Témoignage de Christophe Pâques, agriculteur à Questrecques  (62), en ACS depuis 2 ans

​​​​​​​​​​​J'ai repris l'exploitation familiale et je voulais avoir une autre façon de cultiver en voyant les problèmes d'érosion et les difficultés agronomiques des sols. C'est en lisant une double page dans une revue agricole que j'ai découvert l’ACS. J'ai alors adhéré à l’APAD et suivi plusieurs formations. J'ai également bénéficié du programme de parrainage proposé par l’APAD 62. Pour moi, le parrainage est nécessaire parce que démarrer en ACS c'est une chose mais le poursuivre dans la durée c'en est une autre et on a besoin d’aide de quelqu’un qui connaît très bien la région et les sols locaux.

​​​​​​​La première année j'ai utilisé un prestataire pour le semis : c’est économiquement plus intéressant que d'acheter un semoir mais je ne maîtrise pas les dates de semis qui vont dépendre de la disponibilité du prestataire. J’ai 40 hectares de cultures de vente ce qui fait que je sème l’équivalent de 80 hectares. J'ai donc acheté un semoir à dents d'occasion d'une dizaine d'années pour pouvoir semer quand je le souhaite.

J'ai rencontré plusieurs difficultés et le groupe de parrainage m'aide à les surmonter. Ceci est d'autant plus vrai dans la phase de transition car j'ai l'impression d'avoir les inconvénients qui restent du travail du sol sans avoir encore les intérêts de l’ACS. En particulier, nous venons de vivre deux années très pluvieuses et les sols ont du mal à bien se restructurer. 

Lors de mon passage en ACS, j'ai commencé par du colza qui n'existait pas sur la ferme.  Aujourd'hui ma rotation prévisionnelle est colza, blé tendre, orge, féverole, blé, orge, maïs ou pois de printemps. 
Les principales difficultés que j'ai rencontrées, et que je rencontre encore, c'est la gestion des limaces qui peuvent faire de gros dégâts sur mes cultures ; je connais également des échecs techniques en particulier sur les couverts végétaux d'été ; enfin, j’ai des parcelles très hétérogènes qui peuvent aller d’argile à sable d'où des semis qui peuvent être plus compliqué. La dernière difficulté est qu'il faut sans cesse s'adapter aux conditions de l'année avec des prises de décision très régulières et difficiles car je n’ai pas encore beaucoup de recul technique.    
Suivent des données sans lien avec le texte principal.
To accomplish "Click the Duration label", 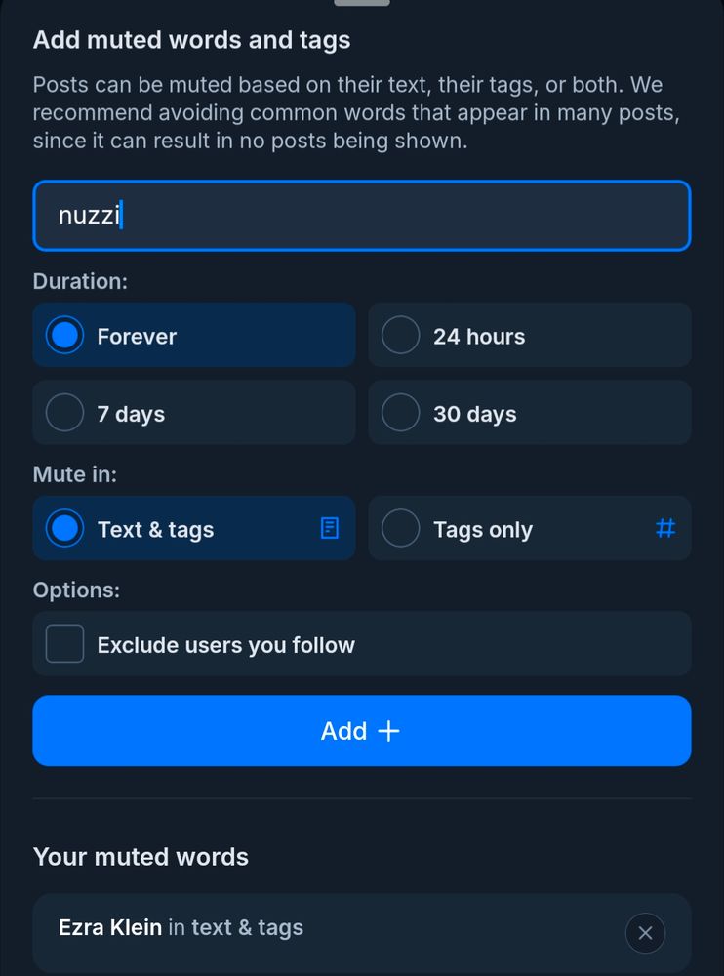I will pos(80,281).
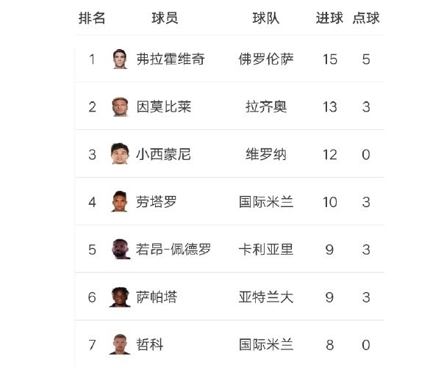Sort by 点球 column header
This screenshot has width=441, height=367.
point(366,18)
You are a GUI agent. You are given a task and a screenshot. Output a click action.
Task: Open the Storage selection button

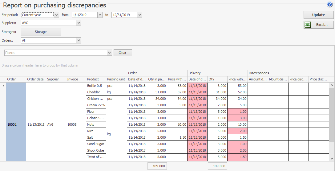pos(41,32)
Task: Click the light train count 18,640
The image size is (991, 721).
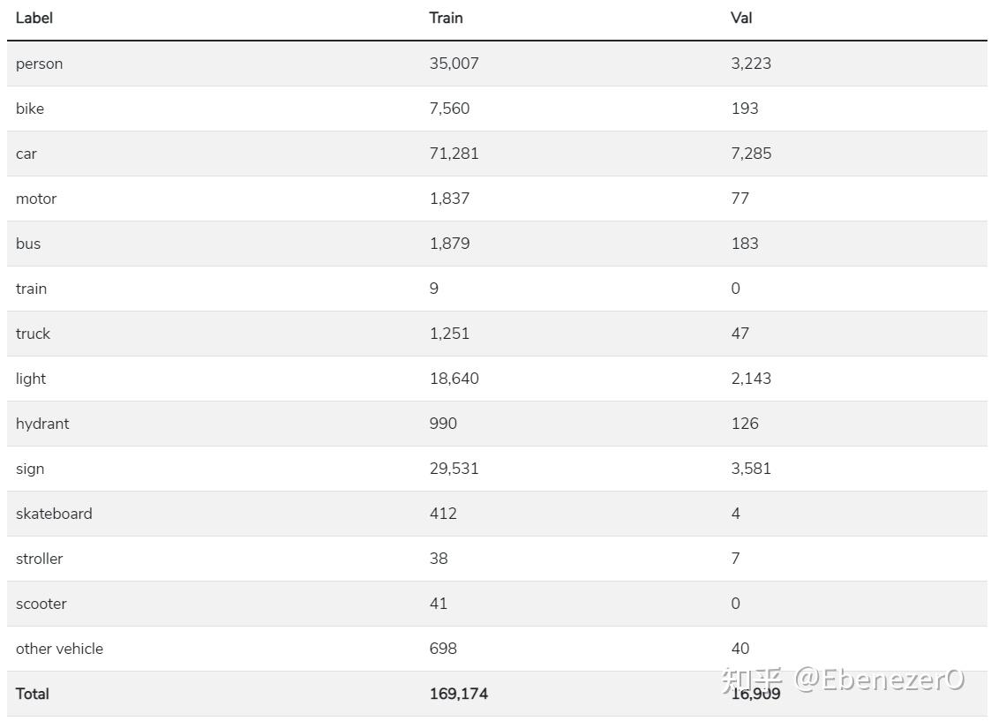Action: [454, 379]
À l'inverse, mes principales satisfactions sont de semer directement dans des couverts ; également j'ai eu de belles réussites dans les cultures et enfin j'ai l'impression que les plantes sont en meilleure santé avec une diminution des interventions en particulier en fongicide. 
Pour les années qui viennent mon objectif est de toujours m'améliorer techniquement pour mieux maîtriser ce système, en particulier au niveau agronomique ; de continuer à me former grâce aux formations proposées par l’APAD car c’est le moyen de garder mon autonomie de décision : ça fait entièrement partie du système !  Par exemple, je me suis formé cet hiver à la fabrication de Lifofer et je vais commencer à travailler avec ces produits. 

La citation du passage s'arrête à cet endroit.